Une estimation que démentent les industriels comme le géant de l’agrochimie BASF ou même Plastic Energy. En Seine-et-Marne, TotalEnergies prévoit d’installer une unité de traitement de ses rejets atmosphériques pour contrôler et détruire les gaz polluants à très haute température.
Mais, même pour les convaincus, il est difficile d’être rassuré par la démarche du groupe. «Je vois l’utilité écologique de ce projet, je suis plus mesuré sur la volonté de Total d’aller au bout de sa logique», confie à Vert un·e salarié·e qui souhaite garder l’anonymat. Sur le site, cette personne confie que «c’est un combat quotidien pour avoir les moyens humains et financiers d’assurer la sécurité des employé·es sur le projet. De quoi laisser une certaine amertume : Total ne met pas les mêmes montants pour acheminer du pétrole brut depuis des gisements en Afrique que dans les projets comme celui-ci.»

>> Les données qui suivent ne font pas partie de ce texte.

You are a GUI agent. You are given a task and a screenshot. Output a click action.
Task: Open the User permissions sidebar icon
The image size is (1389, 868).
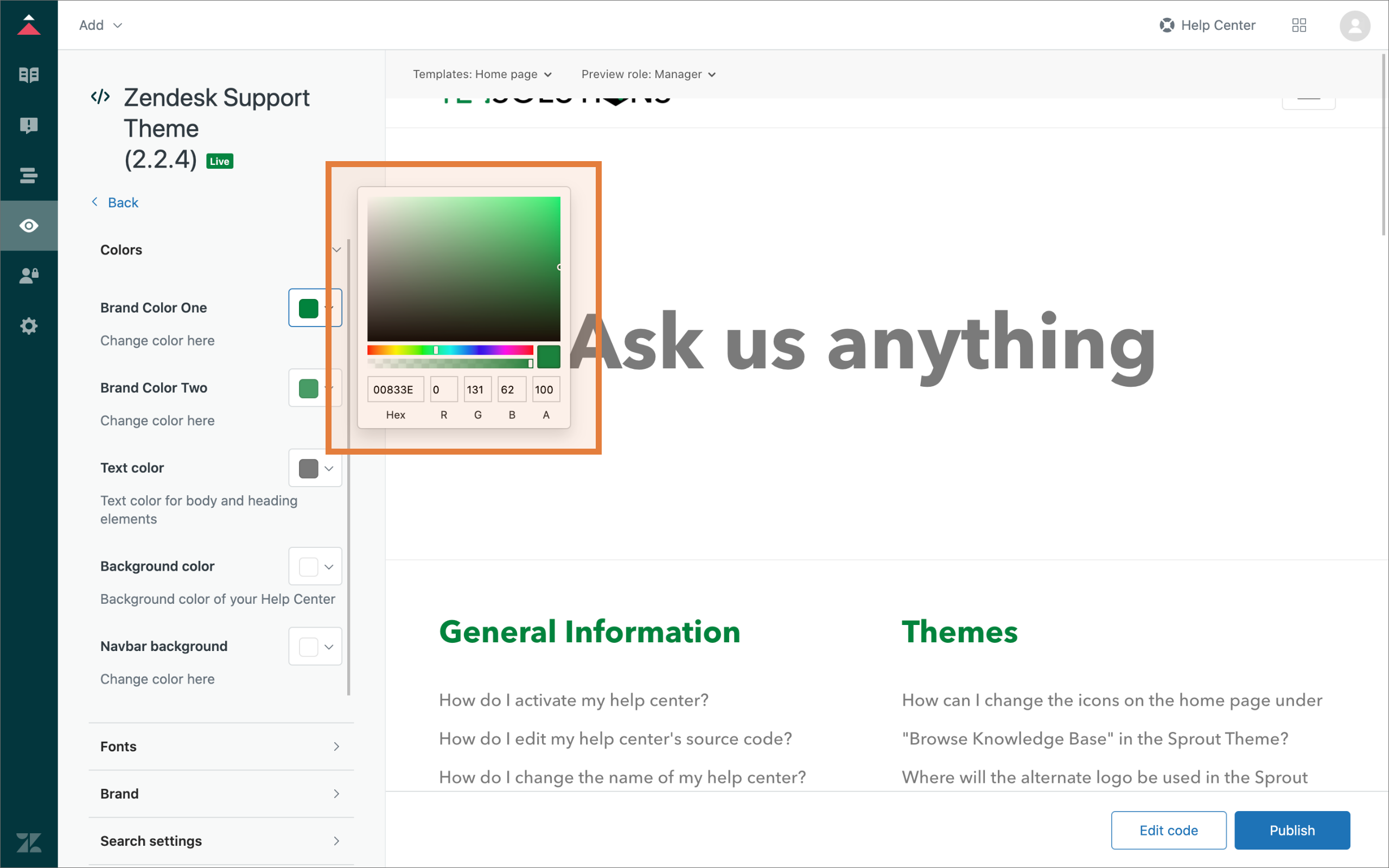pos(29,276)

Le «mass balance» : l’astuce pour gonfler la quantité de matière recyclée
Côté consommateur·ices, comment savoir quelle quantité de plastique chimiquement recyclé compose vraiment l’emballage de nos produits ? Pour calculer ce taux de matière, les industriels souhaitent appliquer la méthode dite du mass balance (ou bilan massique).
L’enjeu ? Indiquer la quantité de matériau recyclé la plus importante possible, pour convaincre d’acheter une bouteille issue du recyclage chimique plutôt qu’une autre en matière vierge (qui n’a pas encore été recyclée). Plastics Europe souhaite que la réglementation européenne inscrive cette règle du mass balance dans la directive sur le plastique à usage unique, qui doit être fixée cette année.
Dans une enquête parue l’année dernière, le média Pro Publica détaillait les dessous de cette astuce qui gonfle le taux de matière recyclée d’un emballage. Pour comprendre, prenons un exemple : du procédé de recyclage chimique sortent plusieurs matériaux aux noms barbares (propylène, éthylène…), qui permettent de refabriquer différents types de plastiques. Imaginons que l’un de ces matériaux entre dans la composition d’une gourde de compote, l’autre dans celle d’une barquette. Le mass balance permet d’additionner les deux matériaux pour attribuer un taux de plastique recyclé plus important à l’affichage sur la gourde de compote. En revanche, sur la barquette, aucune quantité recyclée ne sera indiquée.
Mais, pour Jean-Yves Daclin, les critiques sur la méthode du mass balance ne sont pas justifiées. «Le mass balance est très critiqué quand on parle des plastiques, alors qu’il est utilisé depuis longtemps pour décrire la composition du jus d’orange, du café équitable ou du bois durable et de l’électricité verte», abonde-t-il.
Pour le représentant des industriels, «cette méthode permet de soutenir des économies émergentes, et la quantité déclarée est celle produite, il s’agit juste de flux mélangés que l’on ne peut pas tracer précisément.»